Our PDF rendering is performed in the core (C++) and shared between iOS and Android. What you need to provide from the Android side is context, the page index of the target page, the width and height of the desired bitmap, and the rendering configuration (
PageRenderConfiguration). The configuration allows you to do things like render specific regions of the page, get the image in grayscale, invert colors, and cache the bitmap:
fun renderPageToBitmap( context: Context, pageIndex: Int, width: Int, height:Int, configuration: PageRenderConfiguration): Bitmap
public Bitmap renderPageToBitmap( @NonNull final Context context, final int pageIndex, final int width, final int height, @NonNull final PageRenderConfiguration configuration)
Now the main challenge we need to solve is optimizing the use of this simple API above in order to get the user experience we want.
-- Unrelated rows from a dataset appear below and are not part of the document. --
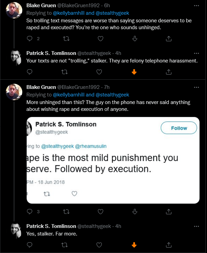207x253 pixels.
Task: Open the embedded Patrick S. Tomlinson tweet image
Action: (113, 160)
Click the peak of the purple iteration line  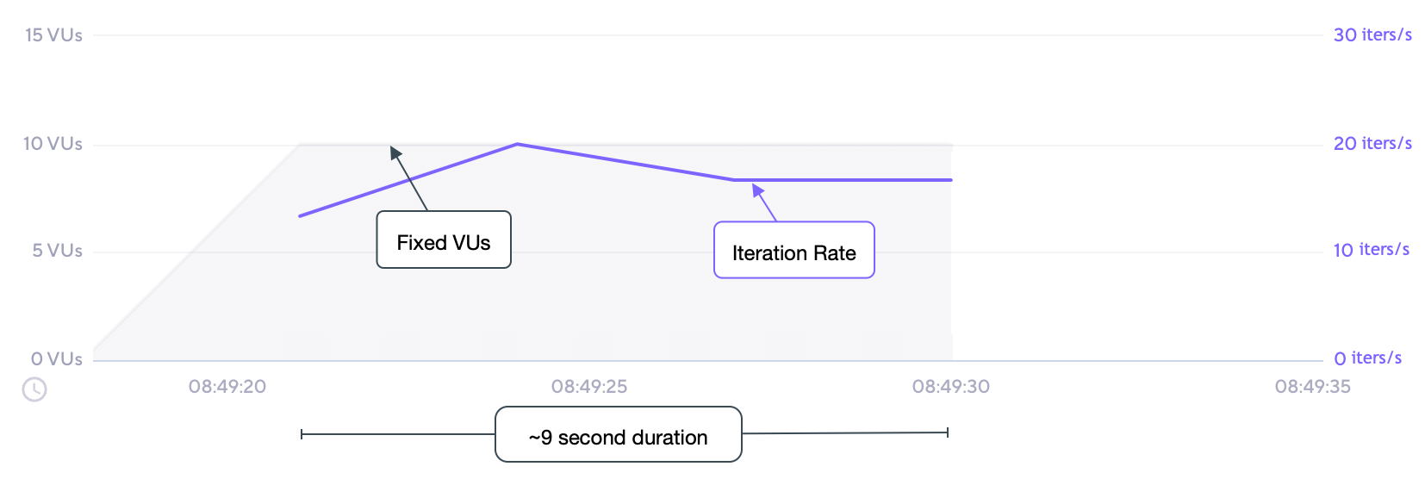point(517,144)
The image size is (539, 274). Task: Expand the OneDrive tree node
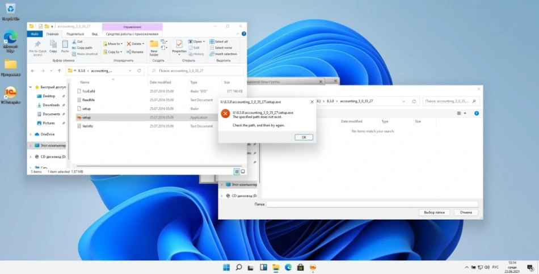(x=31, y=134)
On the Android side we are concerned with reusing bitmaps, rendering images in optimal sizes, avoiding rendering the parts we already had, prioritizing which pages to render first, etc.
The first things we need to render when opening the document are the pages users will browse. First we render a couple of pages (three to five, depending on the device) around the visible page in lower resolution. If we were to render higher-resolution images from the get-go, this would increase the waiting time, and we don‘t want our users to have to wait unnecessarily. Low-res images are relatively cheap when it comes to rendering times, yet they‘re sharp enough for the initial page image that‘ll be displayed before the high-res image comes in.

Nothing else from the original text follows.